HARARE – President Emmerson Mnangagwa’s recent announcement that he will review the two cents per dollar transaction tax is a welcome relief to long-suffering Zimbabweans.
The new tax regime introduced by Finance minister Mthuli Ncube last month had been totally rejected by both business and consumers but government went ahead with the promulgation.
Shortly after Ncube’s announcement, prices of basic commodities started to skyrocket while some other traders began to ask exclusively for United States dollars. Panic gripped Zimbabweans as they started to hoard basic commodities afraid of returning to the darks days of hyperinflation in 2008.

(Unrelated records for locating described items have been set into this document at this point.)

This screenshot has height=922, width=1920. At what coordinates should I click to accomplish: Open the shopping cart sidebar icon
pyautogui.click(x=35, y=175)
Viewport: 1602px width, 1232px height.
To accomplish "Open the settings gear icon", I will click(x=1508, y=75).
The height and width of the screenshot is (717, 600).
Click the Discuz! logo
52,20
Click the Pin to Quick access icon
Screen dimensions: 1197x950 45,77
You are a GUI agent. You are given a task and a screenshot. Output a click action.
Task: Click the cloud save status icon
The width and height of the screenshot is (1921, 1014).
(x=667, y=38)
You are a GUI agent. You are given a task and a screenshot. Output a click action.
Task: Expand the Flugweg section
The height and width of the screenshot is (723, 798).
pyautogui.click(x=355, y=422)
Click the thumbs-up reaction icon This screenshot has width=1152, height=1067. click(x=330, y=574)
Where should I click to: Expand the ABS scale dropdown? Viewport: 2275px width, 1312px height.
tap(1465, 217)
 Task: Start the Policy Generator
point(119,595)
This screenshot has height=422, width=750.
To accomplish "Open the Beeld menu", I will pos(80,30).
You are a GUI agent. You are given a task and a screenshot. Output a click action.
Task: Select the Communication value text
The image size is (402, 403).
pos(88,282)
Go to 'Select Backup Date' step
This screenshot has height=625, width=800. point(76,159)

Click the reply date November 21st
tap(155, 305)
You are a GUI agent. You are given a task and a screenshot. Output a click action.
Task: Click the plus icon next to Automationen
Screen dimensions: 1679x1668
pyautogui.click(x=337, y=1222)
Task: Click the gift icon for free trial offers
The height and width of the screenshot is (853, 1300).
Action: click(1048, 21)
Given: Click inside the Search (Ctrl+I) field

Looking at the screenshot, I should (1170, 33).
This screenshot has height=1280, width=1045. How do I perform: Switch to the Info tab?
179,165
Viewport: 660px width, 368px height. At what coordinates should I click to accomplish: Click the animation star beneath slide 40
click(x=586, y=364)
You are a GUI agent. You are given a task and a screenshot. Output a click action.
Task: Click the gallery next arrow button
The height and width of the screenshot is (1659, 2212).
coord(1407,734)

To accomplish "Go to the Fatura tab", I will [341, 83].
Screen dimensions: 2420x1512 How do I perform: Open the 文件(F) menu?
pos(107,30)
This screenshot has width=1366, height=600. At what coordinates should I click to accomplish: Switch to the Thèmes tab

The bond note’s value against the US dollar drastically fell on the parallel market creating further chaos in the economy.
Those on prescription medicines were greatly affected as well with pharmacies and other health service providers also demanding US dollars while totally rejecting the bond notes or electronic transfers. Civil society groups had also approached the courts seeking to have the tax repelled but the case was deemed not urgent.
Writing in his weekly column in the State media at the weekend, Mnangagwa acknowledged the fact that there was need to look again at the controversial two cents per dollar tax.
“Government took to heart the cry that the two percent transactional tax has compounded the tax burden for both business and for the consumer,” Mnangagwa wrote.
“Once the legal instrument we are crafting against unexplained wealth and deposits is in place, new measures will be announced to review the tax which, among other considerations, had been occasioned by illicit activities in the financial services sector.”
At the introduction of this tax, business, consumers, manufacturers and the general public bemoaned that they had not been consulted.
Government just rushed to implement the tariff without having deliberated fully with all affected stakeholders. A proper consultation would have avoided all the chaos that followed the introduction of the tax.
Hopefully, this time around, Mnangagwa and his government will discuss the new measures with all relevant stakeholders before they announce the reviews. At the moment, Zimbabwe’s economy is in a precarious state which needs government to work closely with industry and consumers.
Zimbabweans are heavily taxed while government’s expenditure is not showing any signs of slowing down. Mnangagwa’s review must go a long way in cushioning the general public that has already suffered due to the chaos created by Ncube’s tax.